Усадив измученных подпольщиков на их место, Женя повез «семью» в штаб партизанской бригады. Ехали долго по неровной лесной дороге. Повозку сильно трясло, мотало, но Нина и Артем все-таки задремали. Проснулись они от того, что остановились и Женя громко крикнул: «Эй вы, сони!»
К ним уже шли, улыбаясь, двое мужчин в полувоенной форме. Вскочив с повозки, Нина бросилась к ним и заплакала: она почувствовала себя совершенно разбитой, ноги у нее дрожали.
— Ну, ну, Нина… Чего ты? Нельзя же так… — успокаивали ее. — Все ведь хорошо, что хорошо кончается!
— Не совсем еще кончилось… — тихо заметил Григорий Михайлович.
— Да, да, конечно. Пойдемте, все обсудим.
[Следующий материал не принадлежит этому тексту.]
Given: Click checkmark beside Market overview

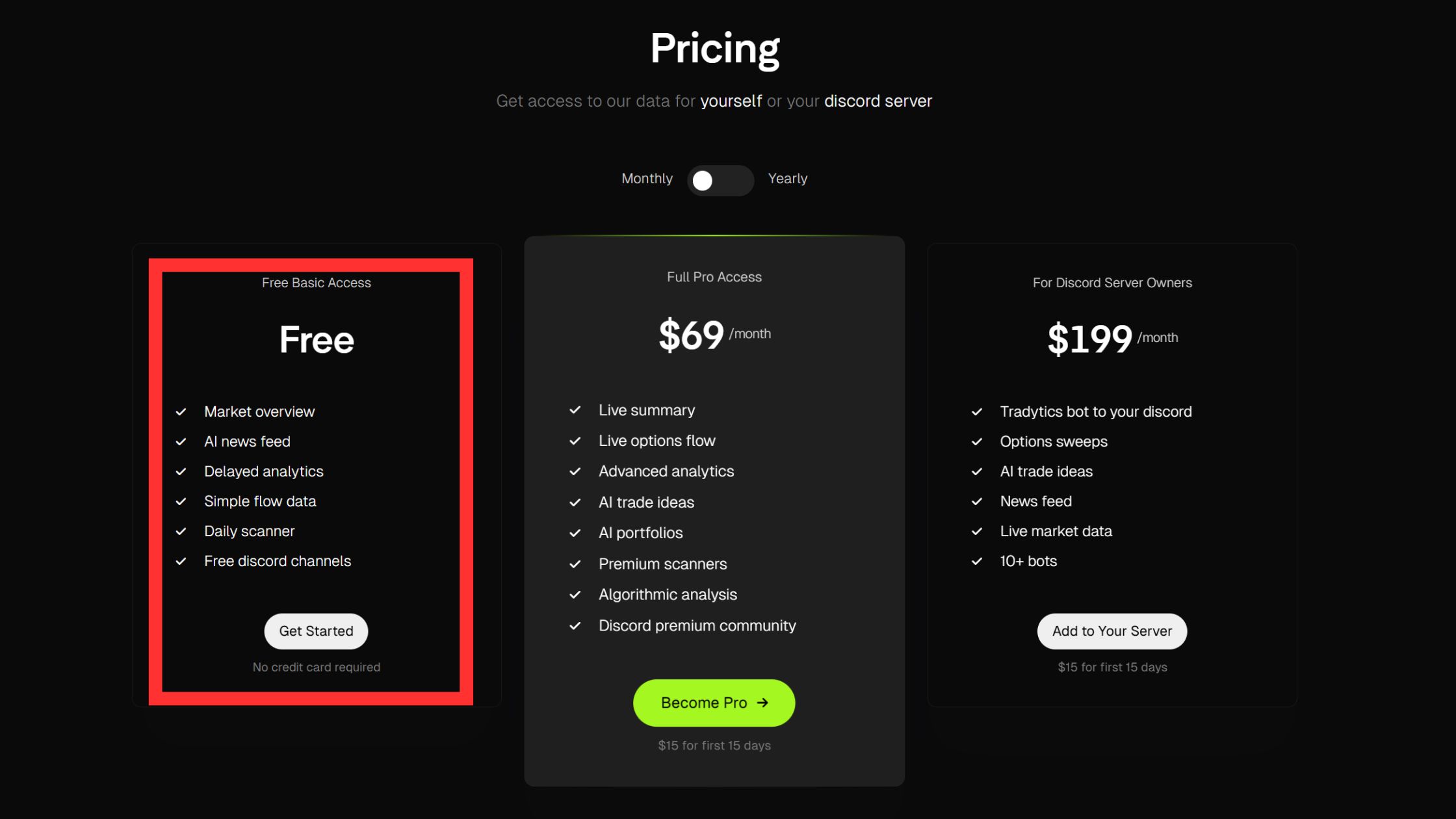Looking at the screenshot, I should coord(181,411).
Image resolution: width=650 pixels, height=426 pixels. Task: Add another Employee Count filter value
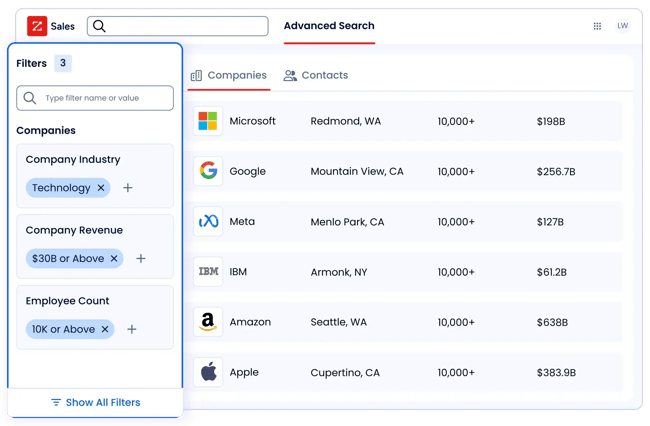[x=132, y=330]

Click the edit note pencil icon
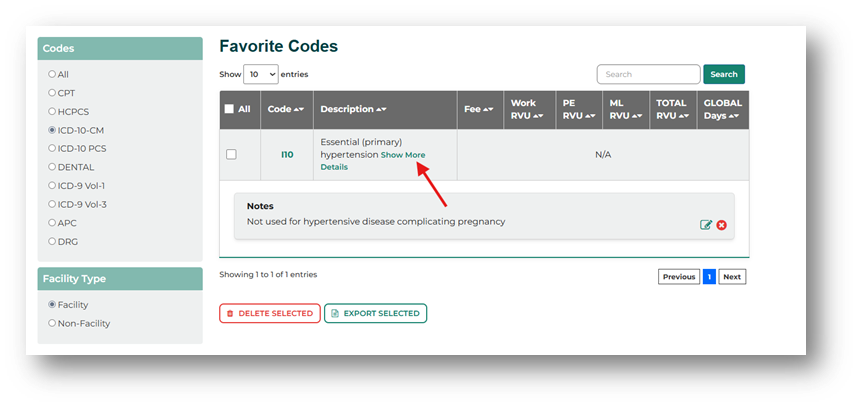pos(706,225)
«Отца», Нину и Артема привели в просторную чистую хату. Возле печки сидела пожилая женщина, хозяйка дома, и — заметила Нина — не очень умело мастерила из парашютного шелка белье для партизан.
А партизанский бородатый кашевар тотчас налил им по полному котелку супа со свининой и попросил кушать «на здоровьице».
* * *
Отдохнув денек в спокойной обстановке, Григорий Михайлович, однако, не успокоился — его мучили мысли о семье: «Как они там? Если схватят, истерзают…» И он решил вернуться в город и даже сочинил правдоподобную, как ему казалось, версию: дескать, в дороге передумал идти к первой жене; стало жаль малых детишек; Нину отпустил к матери, а Артем где-то в дороге затерялся…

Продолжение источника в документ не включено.